Os especialistas alertam ainda para os riscos de febre e de dores durante a gravidez, que incluem aborto, defeitos congénitos e hipertensão arterial, de acordo com a Sociedade de Medicina Materno-Fetal.
A deficiência em folato
A mesma conclusão é referida para a deficiência de folato, ou Vitamina B9, importante para o desenvolvimento adequado do cérebro e da coluna vertebral do bebé, noticiou o Wall Street Journal no início deste mês.
A B9 é vital para a produção de DNA, glóbulos vermelhos e brancos, e para o desenvolvimento saudável do sistema nervoso e células em geral.
A Administração deverá também nomear a toma de ácido fólico, a versão industrial de folato, também conhecida como leucovorina, como forma de diminuir os sintomas do autismo.

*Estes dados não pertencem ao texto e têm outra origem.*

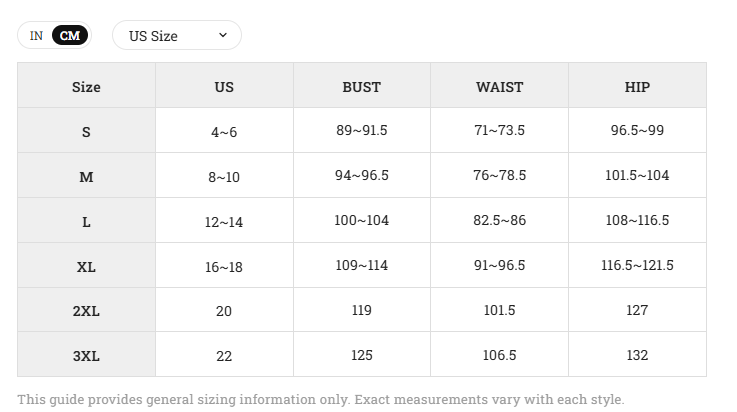
Task: Click the BUST column header
Action: [x=361, y=87]
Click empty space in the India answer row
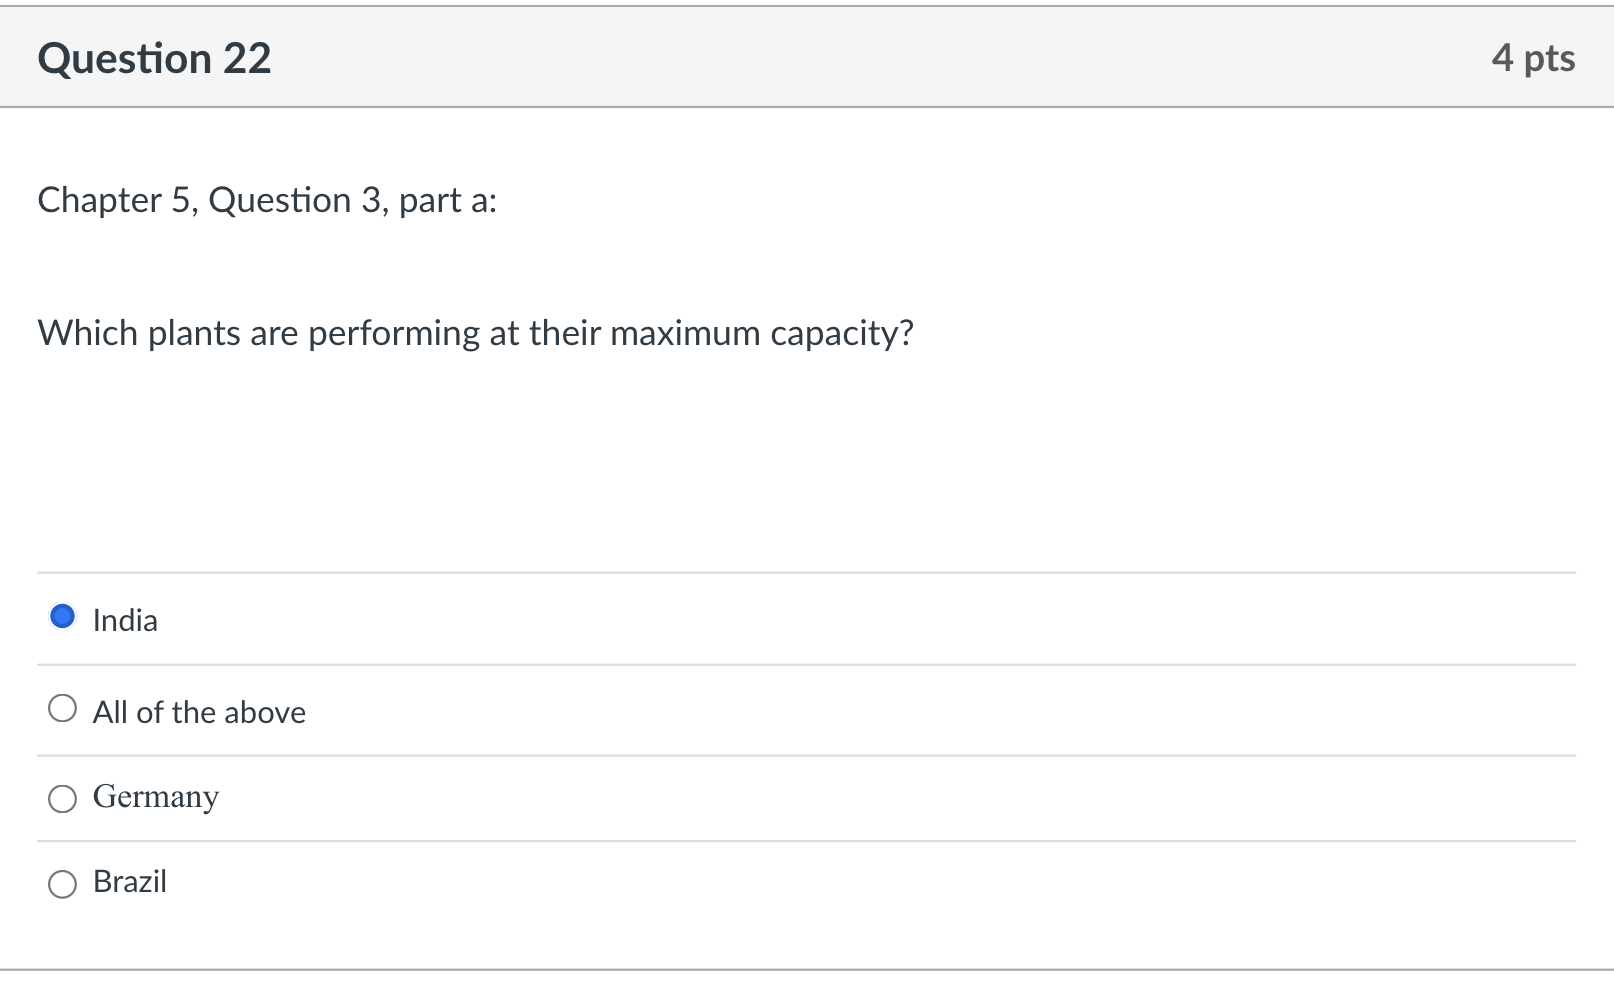The height and width of the screenshot is (1002, 1614). click(800, 620)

O ácido fólico já é recomendado para evitar casos de espinha bífida, por exemplo.
Peter Hotez referiu à CNN que a leucovorina poderá evitar alguns tipos de autismo mas não todos num espetro de mais de 100 genes envolvidos. “Seria como dizer que há apenas uma causa de cancro e que agora há uma cura“, explicou.
A Administração Trump, em especial o secretário de Estado para a Saúde, Robert F.Kennedy, prometeu para setembro uma resposta ao aumento de casos de autismo.
Kennedy tem ligado o fenómeno às vacinas.
Em abril deste ano, o governo norte-americano anunciou financiamentos federais da ordem dos 50 milhões de dólares para a investigação do autismo.
Dentro de dias deverão ser anunciados os 25 beneficiados, entre milhares de candidaturas aos fundos.